大阪の人はエレベーターに乗ると、先ず行き先の階を押し、
それから閉まるボタンを連打する。
これは先に閉まるボタンを押すと、行きたい方向じゃない階で
先にボタンを押された場合に目的の階に向かわないからである。

私は駅のエレベーターに乗る時、すぐに電車が来ない限りは
自然に閉まるまで閉まるボタンを押さず、
駆け込んで来る人を持つように心掛けている。
たまにもう閉まるかと思っている頃に、
血相を書いて乗ってくる人があるからだ。

そういう人は「ありがとう」と御礼を言いながら乗ってくると、
すぐさま閉まるボタンを押している。
自分は待ってもらってありがたかったのに、
他人のことは待たずに閉めるという行動がおかしく思える。

自分がエレベーターに乗るために私を待たせたと思って
急いで閉まるボタンを押してくれた可能性も考えてはみたが
10人中10人ともがそういう行動をとり、
中には待ってもらった御礼さえも言わない人も多い。
別に御礼を言ってもらいたい訳でもないし
慌ててエレベーターを発進しなければ乗り遅れることもない。

自分は他人のお世話になっていながら、
他人には優しくしない勝手な人だと思ったが、
その瞬間もうひとつのことが頭をよぎった。
それは日々変わりなく神様の恩恵を受けていながらも
自分はなになにひとつ出来ていないことである。
神様は文句も何も言われないがそのことをいいことにして
自身が得手勝手にしていることである。
そのことに気付かせてもらい、改めて神様に御礼を申しあげた。

◆ ◆ ◆ ◆ ◆

» **作業内容**:
**a)** 本文によると、大阪の人はエレベーターに乗るとまず何をするか。
**b)** 本文のうち「たまにもう閉まるかと思っている頃に、」を含む語句で始まり「中には待ってもらった御礼さえも言わない人も多い。」で終わる部分を、「ありがたかった」を「うれしかった」に置き換えて書き直すこと。

» **データ一覧**:

◆ ◆ ◆ ◆ ◆

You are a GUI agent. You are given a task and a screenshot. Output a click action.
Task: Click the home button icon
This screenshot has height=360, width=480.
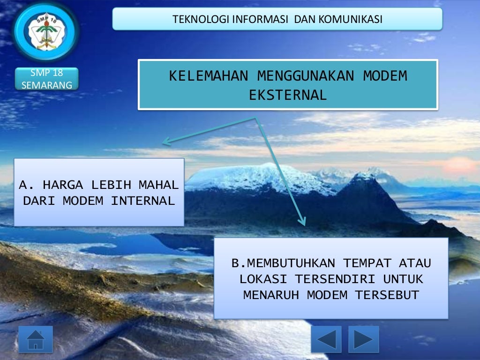coord(36,339)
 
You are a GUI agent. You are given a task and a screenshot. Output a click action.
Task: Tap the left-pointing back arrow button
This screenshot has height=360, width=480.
coord(326,339)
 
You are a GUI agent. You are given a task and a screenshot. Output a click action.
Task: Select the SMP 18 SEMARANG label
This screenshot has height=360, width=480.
coord(46,79)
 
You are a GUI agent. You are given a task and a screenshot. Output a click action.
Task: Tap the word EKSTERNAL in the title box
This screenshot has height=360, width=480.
coord(288,95)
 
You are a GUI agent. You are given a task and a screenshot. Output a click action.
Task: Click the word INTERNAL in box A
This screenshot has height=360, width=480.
coord(143,201)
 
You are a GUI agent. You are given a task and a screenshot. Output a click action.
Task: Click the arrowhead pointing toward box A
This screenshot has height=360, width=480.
coord(165,142)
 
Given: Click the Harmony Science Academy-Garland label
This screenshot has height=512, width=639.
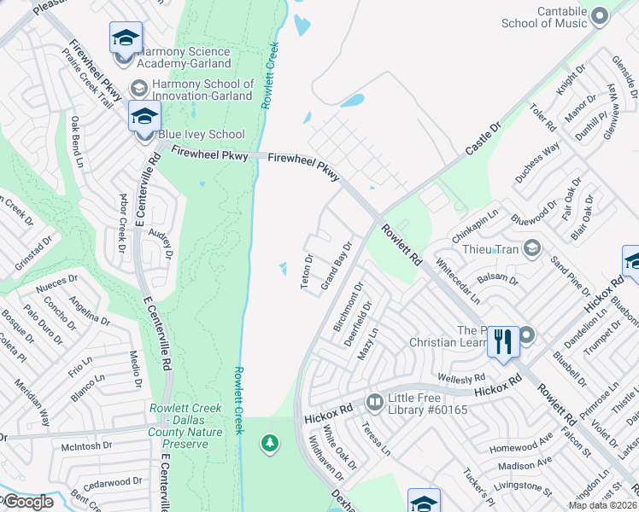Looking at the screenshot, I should pyautogui.click(x=184, y=57).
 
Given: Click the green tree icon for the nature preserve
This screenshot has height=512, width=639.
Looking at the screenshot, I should pyautogui.click(x=270, y=443).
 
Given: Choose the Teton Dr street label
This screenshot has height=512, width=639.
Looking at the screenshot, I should pyautogui.click(x=308, y=271).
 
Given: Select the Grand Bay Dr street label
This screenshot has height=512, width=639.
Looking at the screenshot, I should pyautogui.click(x=336, y=267).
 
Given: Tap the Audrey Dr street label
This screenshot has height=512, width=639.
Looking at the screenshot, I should pyautogui.click(x=160, y=242).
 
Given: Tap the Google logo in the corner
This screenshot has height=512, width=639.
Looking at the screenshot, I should pyautogui.click(x=27, y=502).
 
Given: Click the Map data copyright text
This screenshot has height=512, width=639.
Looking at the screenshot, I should pyautogui.click(x=603, y=505).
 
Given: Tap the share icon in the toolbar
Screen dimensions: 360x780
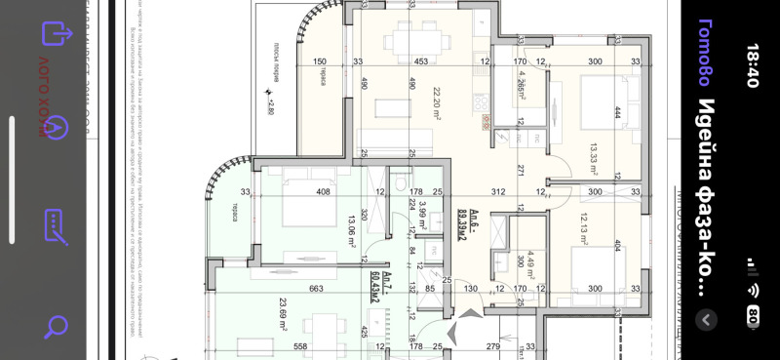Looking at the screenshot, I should (x=57, y=32).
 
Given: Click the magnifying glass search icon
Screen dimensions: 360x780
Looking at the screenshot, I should (x=56, y=326).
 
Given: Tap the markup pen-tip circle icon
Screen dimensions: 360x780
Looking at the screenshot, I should (x=56, y=127).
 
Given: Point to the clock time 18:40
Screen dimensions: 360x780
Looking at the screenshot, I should (x=752, y=65).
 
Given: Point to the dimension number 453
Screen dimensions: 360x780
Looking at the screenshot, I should (x=420, y=61).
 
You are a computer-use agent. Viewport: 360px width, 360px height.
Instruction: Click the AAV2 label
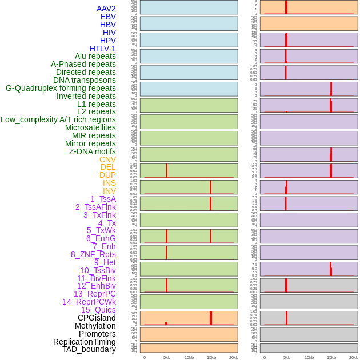point(106,9)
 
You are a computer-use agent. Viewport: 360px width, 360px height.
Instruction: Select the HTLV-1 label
point(103,49)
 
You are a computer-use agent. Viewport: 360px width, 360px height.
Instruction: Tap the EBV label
point(108,17)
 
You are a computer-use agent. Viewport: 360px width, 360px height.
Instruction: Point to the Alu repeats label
point(95,56)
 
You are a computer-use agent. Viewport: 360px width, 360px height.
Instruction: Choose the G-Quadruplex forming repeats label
point(61,88)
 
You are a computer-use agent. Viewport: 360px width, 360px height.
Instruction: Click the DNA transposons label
point(85,80)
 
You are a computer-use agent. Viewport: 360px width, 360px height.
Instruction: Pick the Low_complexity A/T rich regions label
point(58,119)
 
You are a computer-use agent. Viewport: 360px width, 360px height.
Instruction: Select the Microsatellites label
point(90,127)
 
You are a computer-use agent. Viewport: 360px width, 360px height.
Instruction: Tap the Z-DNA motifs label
point(93,151)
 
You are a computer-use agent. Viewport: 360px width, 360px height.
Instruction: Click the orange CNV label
point(107,159)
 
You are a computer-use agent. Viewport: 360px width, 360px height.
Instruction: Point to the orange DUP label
point(107,175)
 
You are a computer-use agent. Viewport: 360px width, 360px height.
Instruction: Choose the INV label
point(109,191)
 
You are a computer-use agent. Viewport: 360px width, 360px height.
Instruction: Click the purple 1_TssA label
point(103,199)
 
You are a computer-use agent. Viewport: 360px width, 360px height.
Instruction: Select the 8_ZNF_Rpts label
point(93,254)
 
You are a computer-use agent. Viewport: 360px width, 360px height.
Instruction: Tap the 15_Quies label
point(98,310)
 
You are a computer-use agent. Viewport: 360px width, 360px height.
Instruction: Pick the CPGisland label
point(97,318)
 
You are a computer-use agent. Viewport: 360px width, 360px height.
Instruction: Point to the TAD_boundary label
point(89,349)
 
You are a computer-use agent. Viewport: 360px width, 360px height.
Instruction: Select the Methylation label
point(91,326)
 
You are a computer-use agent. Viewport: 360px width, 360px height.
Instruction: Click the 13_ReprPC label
point(95,294)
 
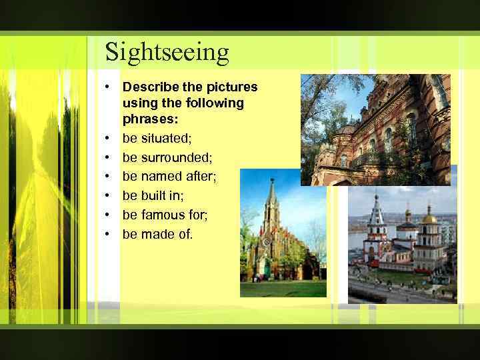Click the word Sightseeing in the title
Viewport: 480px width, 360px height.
[167, 52]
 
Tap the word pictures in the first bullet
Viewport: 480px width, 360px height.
[233, 87]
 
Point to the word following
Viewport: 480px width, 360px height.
[214, 103]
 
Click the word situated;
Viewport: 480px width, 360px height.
[167, 138]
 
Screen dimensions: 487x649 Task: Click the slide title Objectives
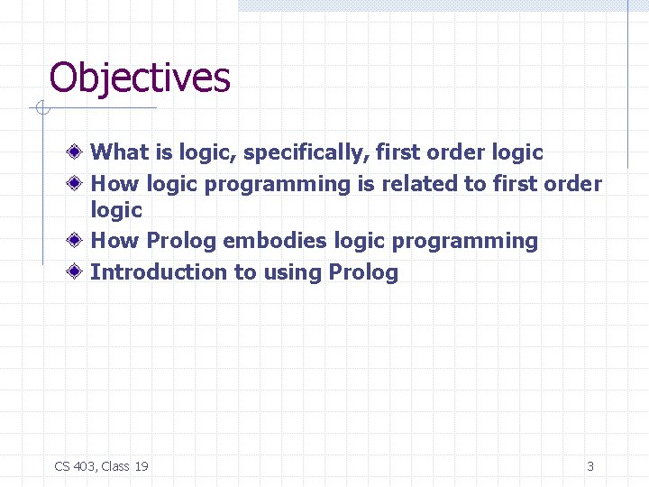[140, 78]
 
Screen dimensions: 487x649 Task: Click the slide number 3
[590, 466]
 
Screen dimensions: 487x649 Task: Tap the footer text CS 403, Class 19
[101, 466]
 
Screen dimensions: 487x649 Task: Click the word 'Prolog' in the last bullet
[363, 272]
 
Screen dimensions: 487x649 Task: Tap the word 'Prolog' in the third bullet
[181, 242]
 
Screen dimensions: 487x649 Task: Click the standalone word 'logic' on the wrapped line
[116, 210]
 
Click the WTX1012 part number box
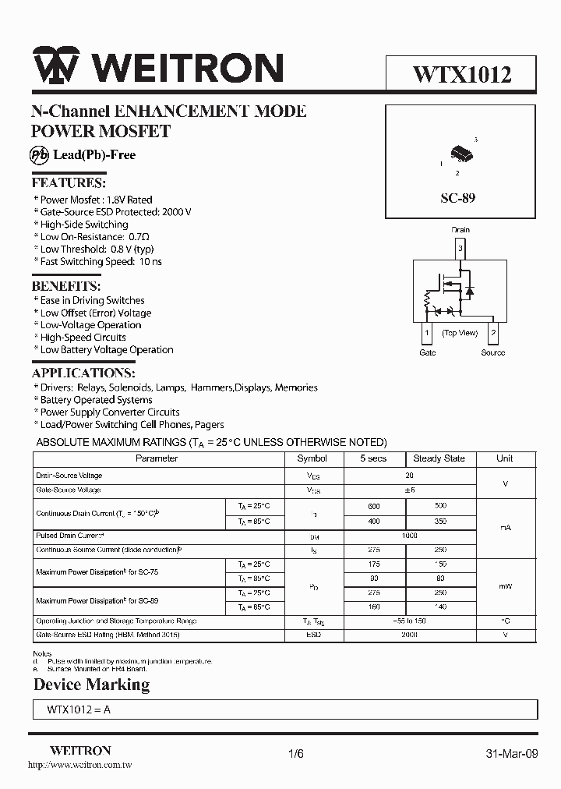461,75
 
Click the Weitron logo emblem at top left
55,68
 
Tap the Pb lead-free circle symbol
40,154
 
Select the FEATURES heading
69,183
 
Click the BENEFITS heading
66,285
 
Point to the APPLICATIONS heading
83,373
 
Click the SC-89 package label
457,198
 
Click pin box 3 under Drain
460,249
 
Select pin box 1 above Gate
427,334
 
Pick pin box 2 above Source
493,334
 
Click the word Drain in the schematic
460,230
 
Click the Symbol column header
312,458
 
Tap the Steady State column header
439,458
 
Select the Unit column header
505,458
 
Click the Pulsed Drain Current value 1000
409,536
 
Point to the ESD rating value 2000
409,635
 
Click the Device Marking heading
91,685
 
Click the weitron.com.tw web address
79,766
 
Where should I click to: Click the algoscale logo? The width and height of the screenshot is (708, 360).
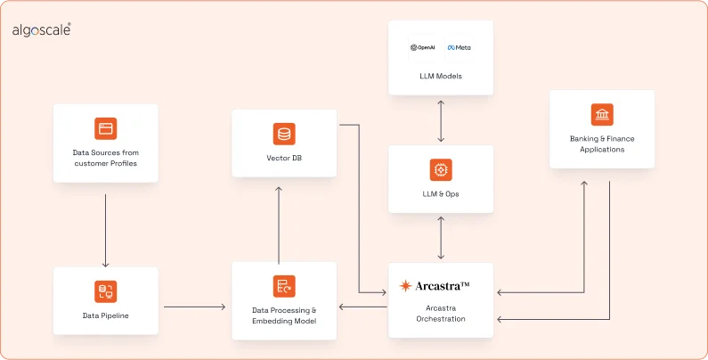click(41, 30)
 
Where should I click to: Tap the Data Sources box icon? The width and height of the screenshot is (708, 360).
click(106, 128)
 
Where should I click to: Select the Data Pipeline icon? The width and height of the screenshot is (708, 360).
click(106, 291)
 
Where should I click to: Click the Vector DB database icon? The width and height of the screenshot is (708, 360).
click(284, 135)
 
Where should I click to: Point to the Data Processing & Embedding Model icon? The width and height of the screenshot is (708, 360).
click(284, 286)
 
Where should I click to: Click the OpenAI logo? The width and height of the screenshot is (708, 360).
click(421, 47)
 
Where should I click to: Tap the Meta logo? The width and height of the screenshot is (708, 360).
click(459, 47)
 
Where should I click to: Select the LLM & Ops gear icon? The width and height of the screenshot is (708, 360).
click(441, 169)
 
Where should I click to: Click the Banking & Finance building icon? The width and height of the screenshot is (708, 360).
click(602, 115)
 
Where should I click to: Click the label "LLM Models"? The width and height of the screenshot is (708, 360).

◆ ◆ ◆ ◆ ◆

» **結果**:
**a)** 行き先の階を押す。

**b)**
たまにもう閉まるかと思っている頃に、
血相を書いて乗ってくる人があるからだ。

そういう人は「ありがとう」と御礼を言いながら乗ってくると、
すぐさま閉まるボタンを押している。
自分は待ってもらってうれしかったのに、
他人のことは待たずに閉めるという行動がおかしく思える。

自分がエレベーターに乗るために私を待たせたと思って
急いで閉まるボタンを押してくれた可能性も考えてはみたが
10人中10人ともがそういう行動をとり、
中には待ってもらった御礼さえも言わない人も多い。